Required work
If pictures are present, leave them out, and copy the data word for word.

[[ Data shown, beginning ]]

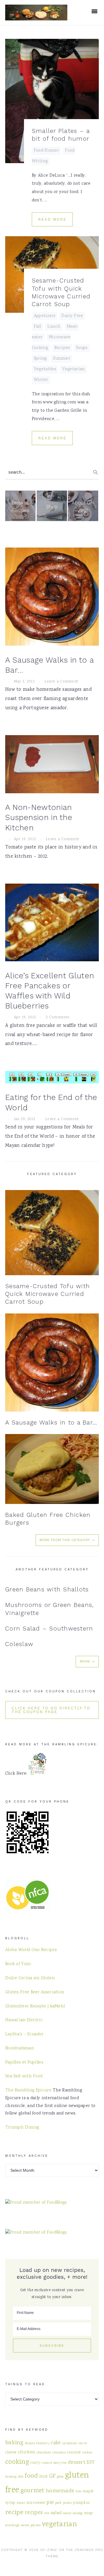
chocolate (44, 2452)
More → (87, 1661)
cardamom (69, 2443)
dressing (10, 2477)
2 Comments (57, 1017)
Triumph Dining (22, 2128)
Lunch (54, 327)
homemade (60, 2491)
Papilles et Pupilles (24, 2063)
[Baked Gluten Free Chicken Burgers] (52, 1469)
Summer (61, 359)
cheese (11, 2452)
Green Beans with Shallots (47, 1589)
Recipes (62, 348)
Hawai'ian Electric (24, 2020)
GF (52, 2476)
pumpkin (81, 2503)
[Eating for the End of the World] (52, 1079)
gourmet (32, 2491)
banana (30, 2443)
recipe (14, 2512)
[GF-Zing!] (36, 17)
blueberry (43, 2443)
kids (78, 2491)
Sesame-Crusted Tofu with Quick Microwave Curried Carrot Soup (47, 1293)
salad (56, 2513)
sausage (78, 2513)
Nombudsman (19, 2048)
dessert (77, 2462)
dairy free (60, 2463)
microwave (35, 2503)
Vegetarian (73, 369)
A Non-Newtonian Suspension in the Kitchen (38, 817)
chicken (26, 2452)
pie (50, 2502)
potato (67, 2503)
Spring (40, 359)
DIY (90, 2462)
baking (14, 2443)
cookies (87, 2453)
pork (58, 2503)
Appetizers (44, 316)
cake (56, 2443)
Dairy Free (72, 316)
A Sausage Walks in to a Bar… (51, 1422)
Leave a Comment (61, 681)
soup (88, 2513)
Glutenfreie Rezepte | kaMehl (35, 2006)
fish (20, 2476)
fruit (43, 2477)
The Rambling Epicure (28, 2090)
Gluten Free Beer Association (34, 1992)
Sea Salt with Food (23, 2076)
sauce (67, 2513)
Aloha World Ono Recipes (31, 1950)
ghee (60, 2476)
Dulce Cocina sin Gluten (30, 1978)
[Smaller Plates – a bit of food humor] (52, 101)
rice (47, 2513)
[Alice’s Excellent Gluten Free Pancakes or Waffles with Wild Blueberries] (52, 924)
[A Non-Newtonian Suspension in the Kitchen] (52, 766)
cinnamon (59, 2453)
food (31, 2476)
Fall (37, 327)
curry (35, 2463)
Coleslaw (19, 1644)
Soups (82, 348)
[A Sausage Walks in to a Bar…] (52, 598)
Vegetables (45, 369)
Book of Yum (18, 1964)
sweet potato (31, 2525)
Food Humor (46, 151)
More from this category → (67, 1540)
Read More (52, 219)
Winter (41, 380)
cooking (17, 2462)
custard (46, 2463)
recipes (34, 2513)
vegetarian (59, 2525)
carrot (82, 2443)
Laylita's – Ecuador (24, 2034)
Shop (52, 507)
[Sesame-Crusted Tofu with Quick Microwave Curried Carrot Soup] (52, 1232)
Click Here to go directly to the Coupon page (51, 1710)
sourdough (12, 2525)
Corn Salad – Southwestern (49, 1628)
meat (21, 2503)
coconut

[[ Data shown, end ]]

Solution for this task
chocolate (44, 2452)
More → (87, 1661)
cardamom (69, 2443)
dressing (10, 2477)
2 Comments (57, 1017)
Triumph Dining (22, 2128)
Lunch (54, 327)
homemade (60, 2491)
Papilles et Pupilles (24, 2063)
[Baked Gluten Free Chicken Burgers] (52, 1469)
Summer (61, 359)
cheese (11, 2452)
Green Beans with Shallots (47, 1589)
Recipes (62, 348)
Hawai'ian Electric (24, 2020)
GF (52, 2476)
pumpkin (81, 2503)
[Eating for the End of the World] (52, 1079)
gourmet (32, 2491)
banana (30, 2443)
recipe (14, 2512)
[GF-Zing!] (36, 17)
blueberry (43, 2443)
kids (78, 2491)
Sesame-Crusted Tofu with Quick Microwave Curried Carrot Soup (47, 1293)
salad (56, 2513)
sausage (78, 2513)
Nombudsman (19, 2048)
dessert (77, 2462)
dairy free (60, 2463)
microwave (35, 2503)
Vegetarian (73, 369)
A Non-Newtonian Suspension in the Kitchen (38, 817)
chicken (26, 2452)
pie (50, 2502)
potato (67, 2503)
Spring (40, 359)
DIY (90, 2462)
baking (14, 2443)
cookies (87, 2453)
pork (58, 2503)
Appetizers (44, 316)
cake (56, 2443)
Dairy Free (72, 316)
A Sausage Walks in to a Bar… (51, 1422)
Leave a Comment (61, 681)
soup (88, 2513)
Glutenfreie Rezepte | kaMehl (35, 2006)
fish (20, 2476)
fruit (43, 2477)
The Rambling Epicure (28, 2090)
Gluten Free Beer Association (34, 1992)
Sea Salt with Food (23, 2076)
sauce (67, 2513)
Aloha World Ono Recipes (31, 1950)
ghee (60, 2476)
Dulce Cocina sin Gluten (30, 1978)
[Smaller Plates – a bit of food humor] (52, 101)
rice (47, 2513)
[Alice’s Excellent Gluten Free Pancakes or Waffles with Wild Blueberries] (52, 924)
[A Non-Newtonian Suspension in the Kitchen] (52, 766)
cinnamon (59, 2453)
food (31, 2476)
Fall (37, 327)
curry (35, 2463)
Coleslaw (19, 1644)
Soups (82, 348)
[A Sausage Walks in to a Bar…] (52, 598)
Vegetables (45, 369)
Book of Yum (18, 1964)
sweet potato (31, 2525)
Food Humor (46, 151)
More from this category → (67, 1540)
Read More (52, 219)
Winter (41, 380)
cooking (17, 2462)
custard (46, 2463)
recipes (34, 2513)
vegetarian (59, 2525)
carrot (82, 2443)
Laylita's – Ecuador (24, 2034)
Shop (52, 507)
[Sesame-Crusted Tofu with Quick Microwave Curried Carrot Soup] (52, 1232)
Click Here to go directly to the Coupon page (51, 1710)
sourdough (12, 2525)
Corn Salad – Southwestern (49, 1628)
meat (21, 2503)
coconut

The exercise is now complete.